Exercise requirements
Set down each entry exactly as it stands, without altering a single character.

Data to process START

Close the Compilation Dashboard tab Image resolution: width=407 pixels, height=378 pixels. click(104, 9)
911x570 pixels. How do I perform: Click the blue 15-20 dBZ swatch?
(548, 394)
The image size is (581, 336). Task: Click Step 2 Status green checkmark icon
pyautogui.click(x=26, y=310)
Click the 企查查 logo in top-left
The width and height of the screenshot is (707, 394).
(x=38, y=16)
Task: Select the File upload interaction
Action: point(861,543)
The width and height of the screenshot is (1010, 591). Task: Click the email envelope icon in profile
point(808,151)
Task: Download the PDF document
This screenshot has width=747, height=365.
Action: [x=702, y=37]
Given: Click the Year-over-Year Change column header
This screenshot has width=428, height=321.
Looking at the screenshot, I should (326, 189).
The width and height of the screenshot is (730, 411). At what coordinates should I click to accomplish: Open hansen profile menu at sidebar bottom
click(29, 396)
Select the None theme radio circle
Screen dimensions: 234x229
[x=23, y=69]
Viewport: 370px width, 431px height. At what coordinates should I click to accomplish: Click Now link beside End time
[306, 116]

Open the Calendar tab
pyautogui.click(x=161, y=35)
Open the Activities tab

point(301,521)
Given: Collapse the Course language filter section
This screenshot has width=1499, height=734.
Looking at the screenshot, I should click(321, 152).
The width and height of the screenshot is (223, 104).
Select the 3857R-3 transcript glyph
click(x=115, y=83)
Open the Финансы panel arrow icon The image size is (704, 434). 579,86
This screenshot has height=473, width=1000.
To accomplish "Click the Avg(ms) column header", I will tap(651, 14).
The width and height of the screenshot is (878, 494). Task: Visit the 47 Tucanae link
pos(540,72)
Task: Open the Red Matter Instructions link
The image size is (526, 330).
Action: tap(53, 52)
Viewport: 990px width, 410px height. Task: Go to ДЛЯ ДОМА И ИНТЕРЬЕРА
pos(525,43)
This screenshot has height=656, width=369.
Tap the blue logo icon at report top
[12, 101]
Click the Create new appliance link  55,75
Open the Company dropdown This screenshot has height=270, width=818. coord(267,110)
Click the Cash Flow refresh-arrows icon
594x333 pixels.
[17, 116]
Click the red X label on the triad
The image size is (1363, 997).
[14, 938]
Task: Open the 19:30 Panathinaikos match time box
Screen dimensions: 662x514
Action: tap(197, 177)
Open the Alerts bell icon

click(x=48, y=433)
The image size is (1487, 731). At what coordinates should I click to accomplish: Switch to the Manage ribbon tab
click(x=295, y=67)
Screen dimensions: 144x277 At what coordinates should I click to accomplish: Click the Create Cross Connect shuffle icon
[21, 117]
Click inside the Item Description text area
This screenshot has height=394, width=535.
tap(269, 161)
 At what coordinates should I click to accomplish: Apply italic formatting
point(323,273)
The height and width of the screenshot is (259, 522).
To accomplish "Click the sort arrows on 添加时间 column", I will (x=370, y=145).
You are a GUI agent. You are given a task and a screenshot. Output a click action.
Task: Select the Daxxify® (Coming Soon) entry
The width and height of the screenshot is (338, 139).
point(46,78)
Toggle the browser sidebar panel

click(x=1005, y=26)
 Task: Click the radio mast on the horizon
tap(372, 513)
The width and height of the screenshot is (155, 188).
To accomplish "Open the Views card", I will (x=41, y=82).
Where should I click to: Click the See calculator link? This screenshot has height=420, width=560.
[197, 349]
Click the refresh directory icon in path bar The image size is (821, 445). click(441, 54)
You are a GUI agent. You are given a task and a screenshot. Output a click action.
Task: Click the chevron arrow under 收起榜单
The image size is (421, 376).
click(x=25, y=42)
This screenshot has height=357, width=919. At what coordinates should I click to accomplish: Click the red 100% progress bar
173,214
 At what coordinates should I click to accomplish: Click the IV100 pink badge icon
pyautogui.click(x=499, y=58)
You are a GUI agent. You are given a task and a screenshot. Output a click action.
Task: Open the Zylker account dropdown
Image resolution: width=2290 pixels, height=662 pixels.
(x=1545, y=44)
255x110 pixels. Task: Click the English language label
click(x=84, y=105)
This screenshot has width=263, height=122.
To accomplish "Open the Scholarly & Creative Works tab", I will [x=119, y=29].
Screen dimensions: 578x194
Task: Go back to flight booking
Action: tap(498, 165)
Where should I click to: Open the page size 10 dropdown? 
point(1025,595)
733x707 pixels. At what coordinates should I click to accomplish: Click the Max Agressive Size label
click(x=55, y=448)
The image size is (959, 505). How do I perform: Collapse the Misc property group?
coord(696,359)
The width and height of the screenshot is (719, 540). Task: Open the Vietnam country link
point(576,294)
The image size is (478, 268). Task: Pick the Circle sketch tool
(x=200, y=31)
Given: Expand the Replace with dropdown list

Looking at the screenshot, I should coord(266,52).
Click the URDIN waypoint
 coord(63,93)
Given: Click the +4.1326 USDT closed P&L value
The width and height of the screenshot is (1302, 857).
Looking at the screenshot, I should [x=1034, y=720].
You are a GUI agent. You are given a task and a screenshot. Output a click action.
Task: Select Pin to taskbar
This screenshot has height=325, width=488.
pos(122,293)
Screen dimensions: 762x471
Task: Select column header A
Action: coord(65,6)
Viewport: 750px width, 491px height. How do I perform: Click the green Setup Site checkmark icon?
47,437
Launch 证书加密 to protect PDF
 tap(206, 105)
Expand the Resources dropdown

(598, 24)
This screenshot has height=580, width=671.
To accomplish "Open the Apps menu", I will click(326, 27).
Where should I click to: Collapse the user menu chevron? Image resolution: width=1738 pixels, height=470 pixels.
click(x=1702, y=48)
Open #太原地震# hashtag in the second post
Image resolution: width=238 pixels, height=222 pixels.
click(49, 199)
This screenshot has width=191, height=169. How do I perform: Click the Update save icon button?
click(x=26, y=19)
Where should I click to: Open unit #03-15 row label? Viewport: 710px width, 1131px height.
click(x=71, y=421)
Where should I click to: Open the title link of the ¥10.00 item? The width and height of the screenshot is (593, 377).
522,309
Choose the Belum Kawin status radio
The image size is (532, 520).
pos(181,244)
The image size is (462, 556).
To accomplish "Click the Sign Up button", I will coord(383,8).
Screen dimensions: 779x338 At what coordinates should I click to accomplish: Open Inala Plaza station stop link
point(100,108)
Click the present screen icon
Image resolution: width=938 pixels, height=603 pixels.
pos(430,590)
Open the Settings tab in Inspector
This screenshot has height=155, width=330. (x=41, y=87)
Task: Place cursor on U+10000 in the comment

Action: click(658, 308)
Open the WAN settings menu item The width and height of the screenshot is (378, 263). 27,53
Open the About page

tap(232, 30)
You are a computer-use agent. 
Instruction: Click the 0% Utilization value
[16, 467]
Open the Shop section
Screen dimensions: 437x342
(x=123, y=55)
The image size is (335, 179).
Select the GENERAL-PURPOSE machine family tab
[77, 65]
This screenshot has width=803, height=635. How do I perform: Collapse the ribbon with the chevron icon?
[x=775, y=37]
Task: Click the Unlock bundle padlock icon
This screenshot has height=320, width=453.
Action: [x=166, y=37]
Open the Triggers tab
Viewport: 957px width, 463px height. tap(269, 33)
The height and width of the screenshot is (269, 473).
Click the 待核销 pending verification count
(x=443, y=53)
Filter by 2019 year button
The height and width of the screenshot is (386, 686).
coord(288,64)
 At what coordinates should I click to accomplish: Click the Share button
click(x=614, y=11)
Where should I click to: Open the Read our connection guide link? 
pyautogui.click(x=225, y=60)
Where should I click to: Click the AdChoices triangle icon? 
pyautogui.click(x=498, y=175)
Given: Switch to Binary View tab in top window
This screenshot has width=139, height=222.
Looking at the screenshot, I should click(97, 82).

Data to process END

Response
Close the Compilation Dashboard tab Image resolution: width=407 pixels, height=378 pixels. click(104, 9)
911x570 pixels. How do I perform: Click the blue 15-20 dBZ swatch?
(548, 394)
The image size is (581, 336). Task: Click Step 2 Status green checkmark icon
pyautogui.click(x=26, y=310)
Click the 企查查 logo in top-left
The width and height of the screenshot is (707, 394).
(x=38, y=16)
Task: Select the File upload interaction
Action: point(861,543)
The width and height of the screenshot is (1010, 591). Task: Click the email envelope icon in profile
point(808,151)
Task: Download the PDF document
This screenshot has width=747, height=365.
Action: [x=702, y=37]
Given: Click the Year-over-Year Change column header
This screenshot has width=428, height=321.
Looking at the screenshot, I should (326, 189).
The width and height of the screenshot is (730, 411). At what coordinates should I click to accomplish: Open hansen profile menu at sidebar bottom
click(29, 396)
Select the None theme radio circle
Screen dimensions: 234x229
[x=23, y=69]
Viewport: 370px width, 431px height. At what coordinates should I click to accomplish: Click Now link beside End time
[306, 116]

Open the Calendar tab
pyautogui.click(x=161, y=35)
Open the Activities tab

point(301,521)
Given: Collapse the Course language filter section
This screenshot has width=1499, height=734.
Looking at the screenshot, I should click(321, 152).
The width and height of the screenshot is (223, 104).
Select the 3857R-3 transcript glyph
click(x=115, y=83)
Open the Финансы panel arrow icon The image size is (704, 434). 579,86
This screenshot has height=473, width=1000.
To accomplish "Click the Avg(ms) column header", I will tap(651, 14).
The width and height of the screenshot is (878, 494). Task: Visit the 47 Tucanae link
pos(540,72)
Task: Open the Red Matter Instructions link
The image size is (526, 330).
Action: tap(53, 52)
Viewport: 990px width, 410px height. Task: Go to ДЛЯ ДОМА И ИНТЕРЬЕРА
pos(525,43)
This screenshot has height=656, width=369.
Tap the blue logo icon at report top
[12, 101]
Click the Create new appliance link  55,75
Open the Company dropdown This screenshot has height=270, width=818. coord(267,110)
Click the Cash Flow refresh-arrows icon
594x333 pixels.
[17, 116]
Click the red X label on the triad
The image size is (1363, 997).
[14, 938]
Task: Open the 19:30 Panathinaikos match time box
Screen dimensions: 662x514
Action: tap(197, 177)
Open the Alerts bell icon

click(x=48, y=433)
The image size is (1487, 731). At what coordinates should I click to accomplish: Switch to the Manage ribbon tab
click(x=295, y=67)
Screen dimensions: 144x277 At what coordinates should I click to accomplish: Click the Create Cross Connect shuffle icon
[21, 117]
Click inside the Item Description text area
This screenshot has height=394, width=535.
tap(269, 161)
 At what coordinates should I click to accomplish: Apply italic formatting
point(323,273)
The height and width of the screenshot is (259, 522).
To accomplish "Click the sort arrows on 添加时间 column", I will (x=370, y=145).
You are a GUI agent. You are given a task and a screenshot. Output a click action.
Task: Select the Daxxify® (Coming Soon) entry
The width and height of the screenshot is (338, 139).
point(46,78)
Toggle the browser sidebar panel

click(x=1005, y=26)
 Task: Click the radio mast on the horizon
tap(372, 513)
The width and height of the screenshot is (155, 188).
To accomplish "Open the Views card", I will (x=41, y=82).
Where should I click to: Click the See calculator link? This screenshot has height=420, width=560.
[197, 349]
Click the refresh directory icon in path bar The image size is (821, 445). click(441, 54)
You are a GUI agent. You are given a task and a screenshot. Output a click action.
Task: Click the chevron arrow under 收起榜单
The image size is (421, 376).
click(x=25, y=42)
This screenshot has height=357, width=919. At what coordinates should I click to accomplish: Click the red 100% progress bar
173,214
 At what coordinates should I click to accomplish: Click the IV100 pink badge icon
pyautogui.click(x=499, y=58)
You are a GUI agent. You are given a task and a screenshot. Output a click action.
Task: Open the Zylker account dropdown
Image resolution: width=2290 pixels, height=662 pixels.
(x=1545, y=44)
255x110 pixels. Task: Click the English language label
click(x=84, y=105)
This screenshot has width=263, height=122.
To accomplish "Open the Scholarly & Creative Works tab", I will [x=119, y=29].
Screen dimensions: 578x194
Task: Go back to flight booking
Action: tap(498, 165)
Where should I click to: Open the page size 10 dropdown? 
point(1025,595)
733x707 pixels. At what coordinates should I click to accomplish: Click the Max Agressive Size label
click(x=55, y=448)
The image size is (959, 505). How do I perform: Collapse the Misc property group?
coord(696,359)
The width and height of the screenshot is (719, 540). Task: Open the Vietnam country link
point(576,294)
The image size is (478, 268). Task: Pick the Circle sketch tool
(x=200, y=31)
Given: Expand the Replace with dropdown list

Looking at the screenshot, I should coord(266,52).
Click the URDIN waypoint
 coord(63,93)
Given: Click the +4.1326 USDT closed P&L value
The width and height of the screenshot is (1302, 857).
Looking at the screenshot, I should [x=1034, y=720].
You are a GUI agent. You are given a task and a screenshot. Output a click action.
Task: Select Pin to taskbar
This screenshot has height=325, width=488.
pos(122,293)
Screen dimensions: 762x471
Task: Select column header A
Action: coord(65,6)
Viewport: 750px width, 491px height. How do I perform: Click the green Setup Site checkmark icon?
47,437
Launch 证书加密 to protect PDF
 tap(206, 105)
Expand the Resources dropdown

(598, 24)
This screenshot has height=580, width=671.
To accomplish "Open the Apps menu", I will click(326, 27).
Where should I click to: Collapse the user menu chevron? Image resolution: width=1738 pixels, height=470 pixels.
click(x=1702, y=48)
Open #太原地震# hashtag in the second post
Image resolution: width=238 pixels, height=222 pixels.
click(49, 199)
This screenshot has width=191, height=169. How do I perform: Click the Update save icon button?
click(x=26, y=19)
Where should I click to: Open unit #03-15 row label? Viewport: 710px width, 1131px height.
click(x=71, y=421)
Where should I click to: Open the title link of the ¥10.00 item? The width and height of the screenshot is (593, 377).
522,309
Choose the Belum Kawin status radio
The image size is (532, 520).
pos(181,244)
The image size is (462, 556).
To accomplish "Click the Sign Up button", I will coord(383,8).
Screen dimensions: 779x338 At what coordinates should I click to accomplish: Open Inala Plaza station stop link
point(100,108)
Click the present screen icon
Image resolution: width=938 pixels, height=603 pixels.
pos(430,590)
Open the Settings tab in Inspector
This screenshot has height=155, width=330. (x=41, y=87)
Task: Place cursor on U+10000 in the comment

Action: click(658, 308)
Open the WAN settings menu item The width and height of the screenshot is (378, 263). 27,53
Open the About page

tap(232, 30)
You are a computer-use agent. 
Instruction: Click the 0% Utilization value
[16, 467]
Open the Shop section
Screen dimensions: 437x342
(x=123, y=55)
The image size is (335, 179).
Select the GENERAL-PURPOSE machine family tab
[77, 65]
This screenshot has width=803, height=635. How do I perform: Collapse the ribbon with the chevron icon?
[x=775, y=37]
Task: Click the Unlock bundle padlock icon
This screenshot has height=320, width=453.
Action: [x=166, y=37]
Open the Triggers tab
Viewport: 957px width, 463px height. tap(269, 33)
The height and width of the screenshot is (269, 473).
Click the 待核销 pending verification count
(x=443, y=53)
Filter by 2019 year button
The height and width of the screenshot is (386, 686).
coord(288,64)
 At what coordinates should I click to accomplish: Click the Share button
click(x=614, y=11)
Where should I click to: Open the Read our connection guide link? 
pyautogui.click(x=225, y=60)
Where should I click to: Click the AdChoices triangle icon? 
pyautogui.click(x=498, y=175)
Given: Switch to Binary View tab in top window
This screenshot has width=139, height=222.
Looking at the screenshot, I should click(97, 82).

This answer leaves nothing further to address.